__WHAT IS REQUIRED__: An exact copy is needed of the lines from the one that contains "Task: Open the Terraswap protocol link" through the final line of the data below, with pictures left out.

(INPUT FOR THIS TASK Opens)

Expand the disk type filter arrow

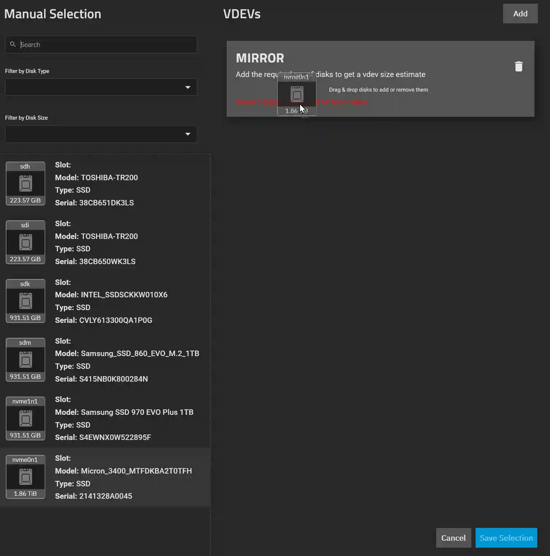[188, 87]

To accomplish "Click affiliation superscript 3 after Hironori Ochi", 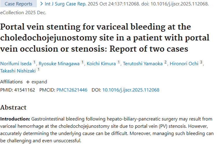I will 201,62.
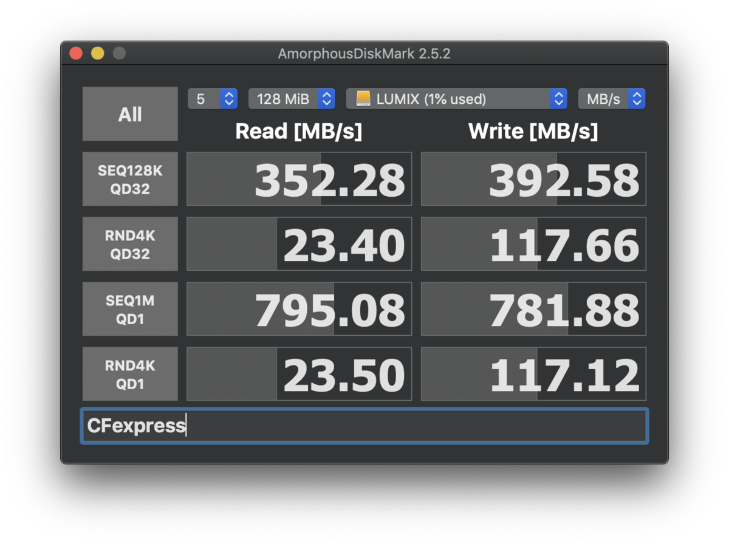Start the SEQ1M QD1 benchmark
The height and width of the screenshot is (544, 729).
click(130, 309)
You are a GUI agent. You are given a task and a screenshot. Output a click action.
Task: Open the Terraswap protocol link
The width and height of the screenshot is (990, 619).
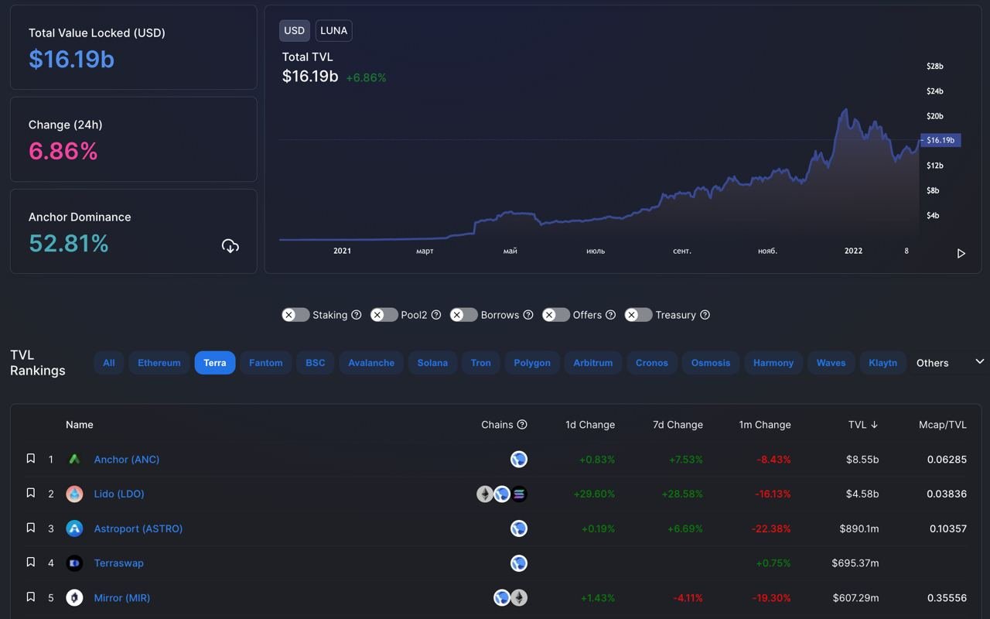[x=119, y=563]
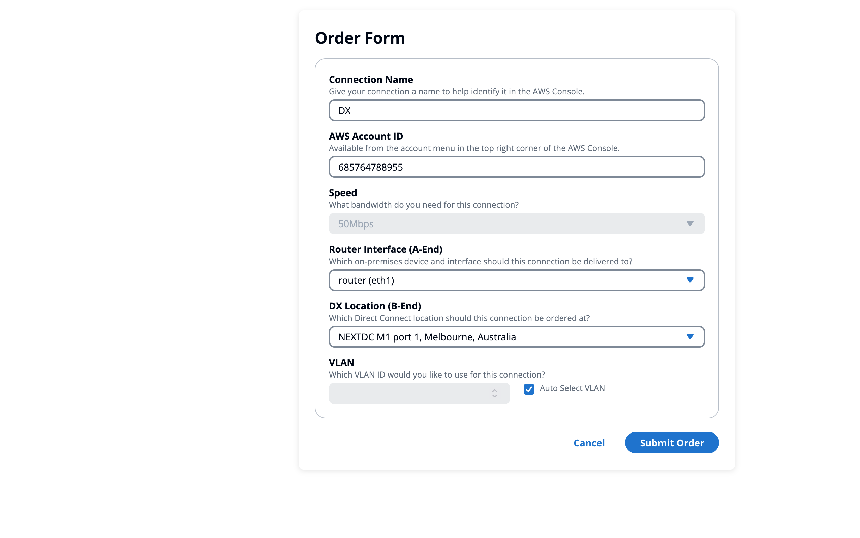This screenshot has height=538, width=860.
Task: Click the Auto Select VLAN label text
Action: (x=572, y=388)
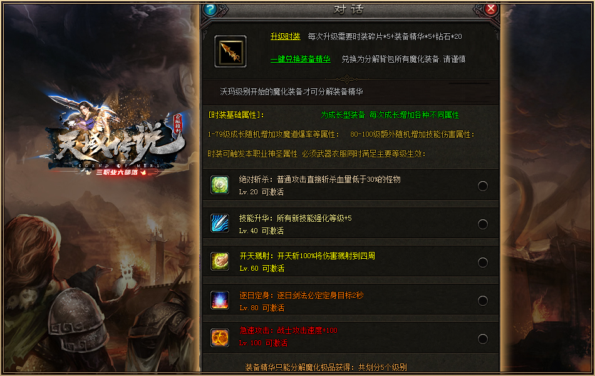The image size is (595, 376).
Task: Click the 急速攻击 Lv.100 skill row text
Action: point(288,337)
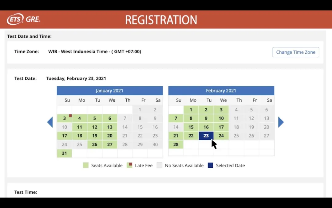332x208 pixels.
Task: Click the selected date February 23
Action: point(206,136)
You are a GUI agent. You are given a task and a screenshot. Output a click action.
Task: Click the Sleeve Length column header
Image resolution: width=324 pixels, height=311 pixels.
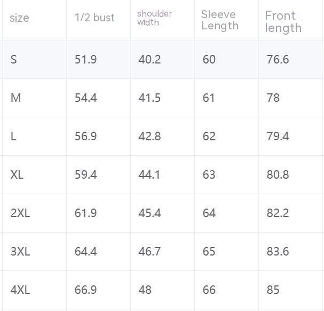[x=220, y=20]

(INPUT FOR THIS TASK Closes)

__RESPONSE TO THIS TASK__:
Task: Open the Terraswap protocol link
The width and height of the screenshot is (990, 619).
[x=119, y=563]
This screenshot has height=538, width=860.
Task: Click the Auto Select VLAN label text
Action: (x=572, y=388)
The image size is (595, 376).
Task: Click the 急速攻击 Lv.100 skill row text
Action: point(288,337)
332x208 pixels.
Task: Click the selected date February 23
Action: point(206,136)
You are a GUI agent. You are given a task and a screenshot. Output a click action.
Task: Click the Sleeve Length column header
Image resolution: width=324 pixels, height=311 pixels.
[x=220, y=20]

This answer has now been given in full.